The main concern for large stimulators is the possibility of intra- or postoperative complications. The larger incision necessary to implant such devices into an eye could cause a higher risk of infection, high astigmatism, leakage, and proliferative tissue reactions. Therefore, a flexible device is desirable which can be inserted through a smaller incision. Our experiments on enucleated pig and rabbit eyes showed that when using a nozzle the folded device could be inserted through an incision of 5-6 mm, which seems to be reasonable in terms of risk profile. Stimulation tests and impedance measurements on implanted devices are necessary to demonstrate that stimulators endure the implantation without any damage.

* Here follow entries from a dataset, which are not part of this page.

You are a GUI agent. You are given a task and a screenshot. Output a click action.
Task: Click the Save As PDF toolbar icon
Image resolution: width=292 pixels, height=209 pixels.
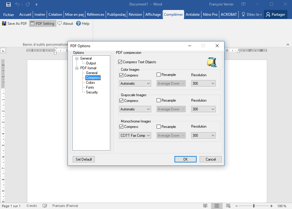coord(4,24)
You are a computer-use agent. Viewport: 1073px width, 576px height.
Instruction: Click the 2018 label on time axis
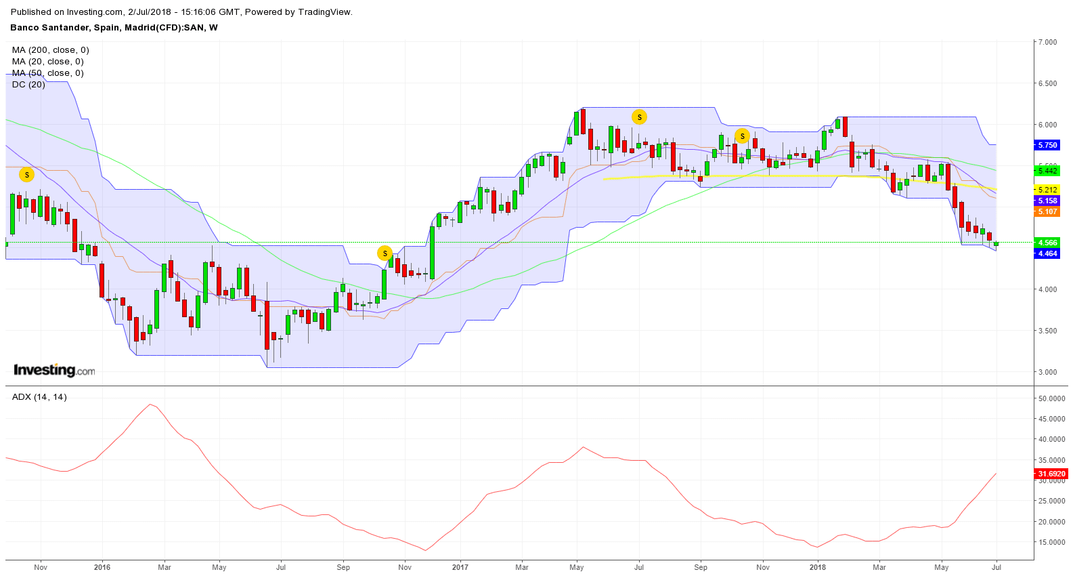(817, 567)
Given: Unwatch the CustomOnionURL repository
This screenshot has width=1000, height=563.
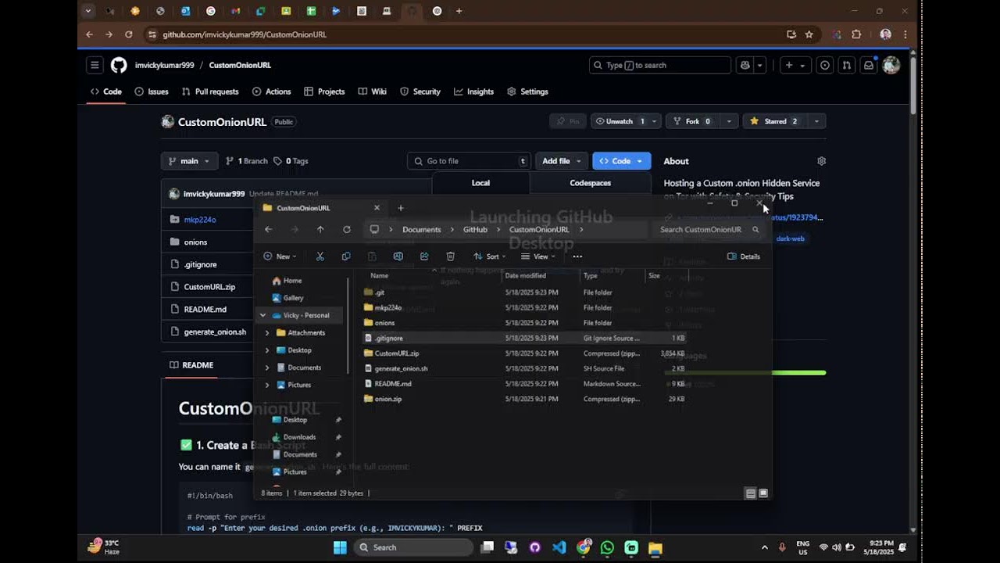Looking at the screenshot, I should click(619, 121).
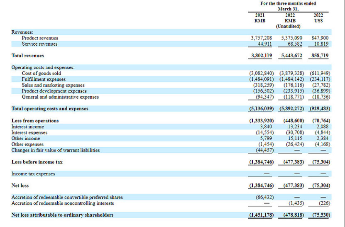Click the 'Fulfillment expenses' row label
The height and width of the screenshot is (227, 345).
coord(44,79)
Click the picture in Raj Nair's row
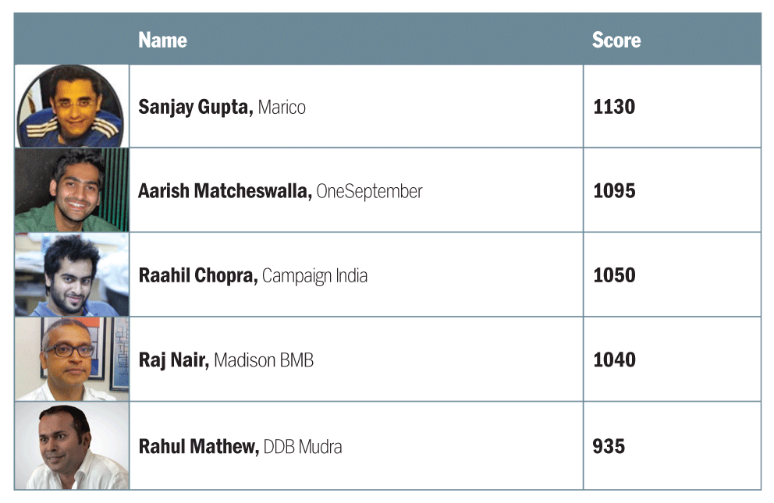Image resolution: width=774 pixels, height=503 pixels. (x=71, y=359)
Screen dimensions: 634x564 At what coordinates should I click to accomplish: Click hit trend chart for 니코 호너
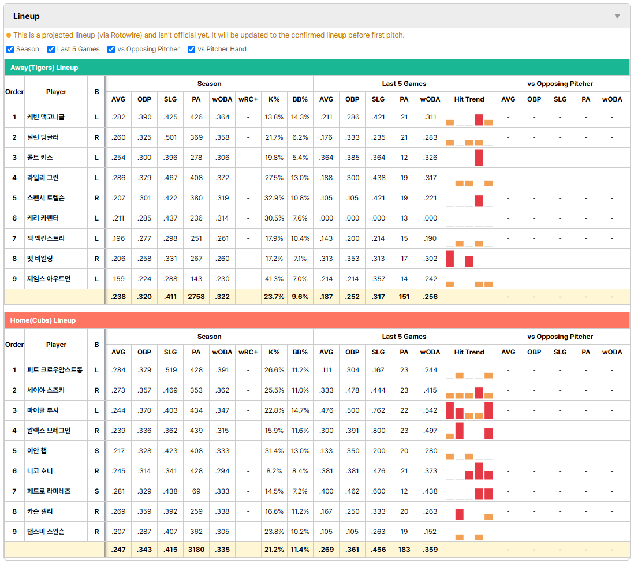tap(469, 471)
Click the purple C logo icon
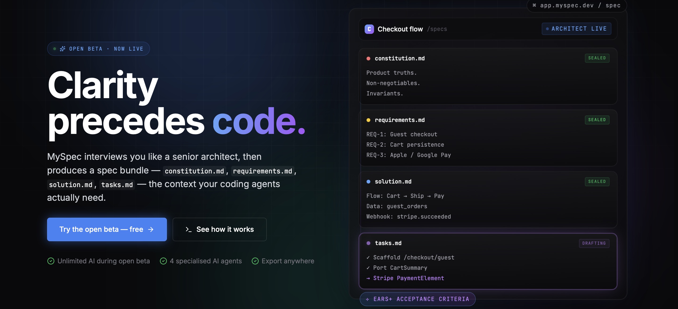678x309 pixels. tap(369, 29)
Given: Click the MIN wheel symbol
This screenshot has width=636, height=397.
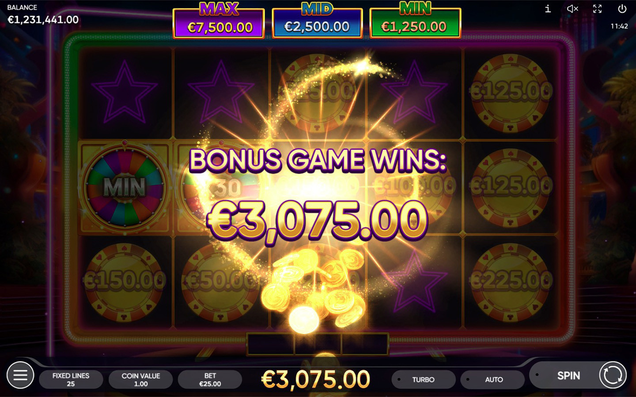Looking at the screenshot, I should point(125,187).
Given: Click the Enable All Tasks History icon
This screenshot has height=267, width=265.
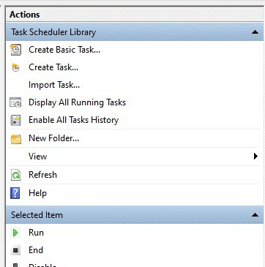Looking at the screenshot, I should (15, 120).
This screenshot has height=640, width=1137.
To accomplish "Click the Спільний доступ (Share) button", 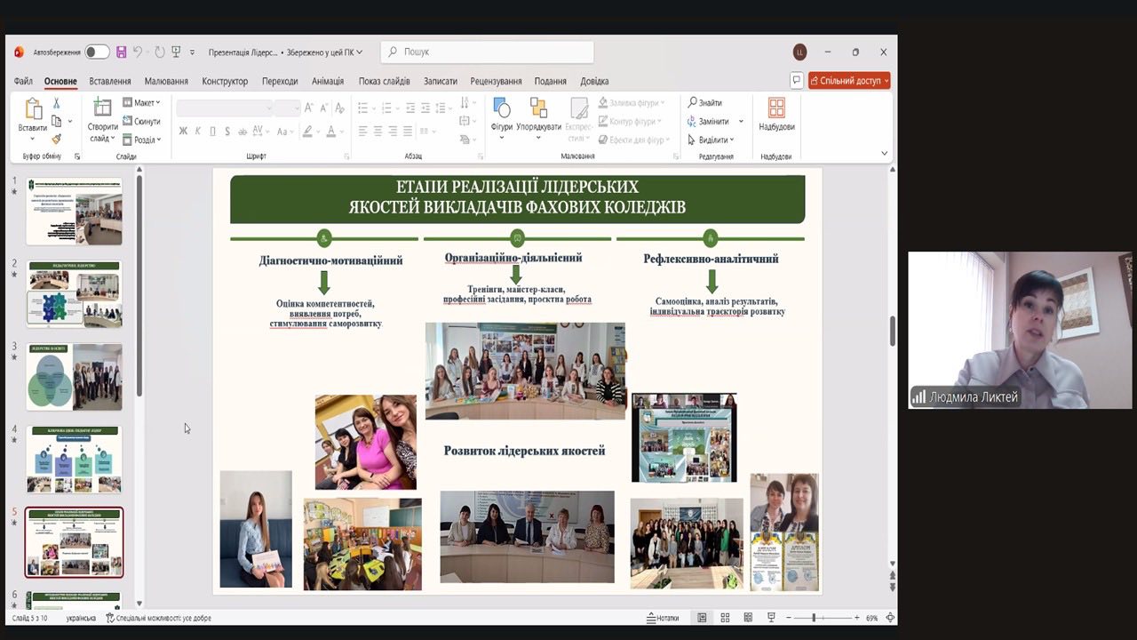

Currently available epiretinal implants have certain drawbacks not only concerning their stimulator size but also concerning electrode size and material, and stimulation algorithms. To yield better spatial resolution a higher density of electrodes is desirable although that usually means to design smaller electrodes with a greater risk of adverse electrochemical reactions at their surface. Such electrochemical reactions have to be avoided by proper selection of the electrode surface material. Stimulation algorithms usually do not take into account that not only ganglion cells may be stimulated but also other excitable cells like amacrine cells or even bipolar cells [34]. The activation of possibly inhibiting local neural networks in the degenerated retina may prevent useful ganglion cell activity. Furthermore, high current or voltage stimulation could evoke action potentials in axons whose somatas are far away from the stimulation site. This may induce percepts coming from a retinal region unrelated to the position of the electrode [35, 36]. These factors have to be taken also into account when future implant concepts are discussed. However, the enlargement of the stimulator area may be one step towards a larger visual field in otherwise blind subjects.

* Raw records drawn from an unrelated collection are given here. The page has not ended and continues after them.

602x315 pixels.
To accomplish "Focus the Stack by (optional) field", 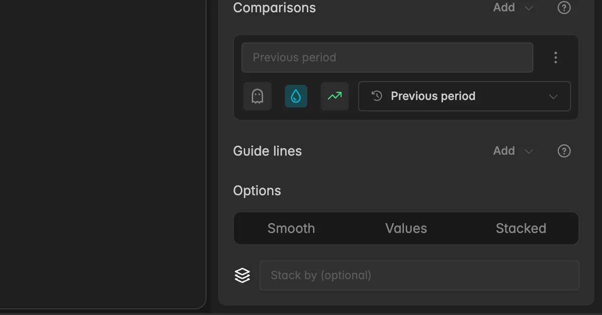I will [x=419, y=275].
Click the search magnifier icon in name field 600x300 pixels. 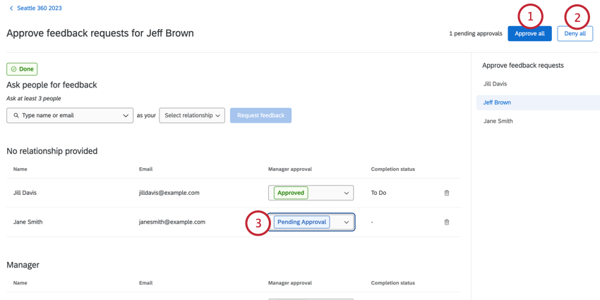point(16,116)
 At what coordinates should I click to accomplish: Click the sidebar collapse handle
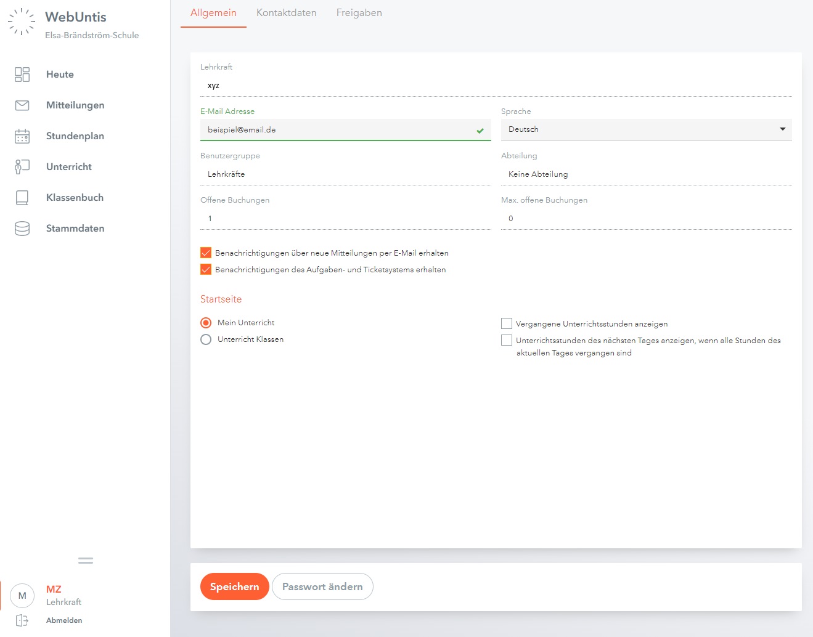point(86,561)
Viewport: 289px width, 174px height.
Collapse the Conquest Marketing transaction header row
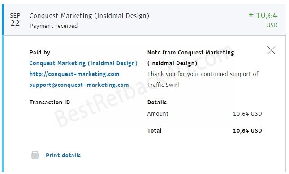[145, 20]
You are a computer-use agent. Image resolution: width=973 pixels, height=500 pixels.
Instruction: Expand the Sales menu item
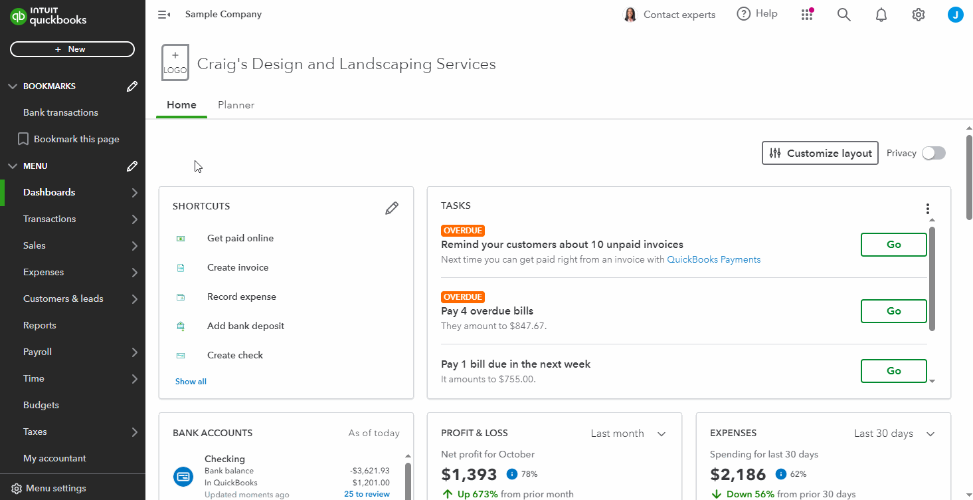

We were able to demonstrate in a preliminary experiment, that the device is useful for electrical stimulation of the retina and that it also has the potential to record neural network activity. The latter allows the realization of bidirectional implants capable to record from the target tissue and to stimulate the tissue. The recordings could probably be used to automatically modify and optimize the stimulation pattern, which is usually based on image characteristics and fixed assumptions on the functional state of the retina.

Conclusions

The successful fabrication of VLARS prototypes and the promising observations concerning surgical handling, stimulation and recording represent first steps in the realization of a large stimulating array for wide-field direct epiretinal stimulation to generate artificial vision with enlarged visual fields. Further experiments are necessary to demonstrate its long-term biocompatibility in-vivo and also its stimulation properties.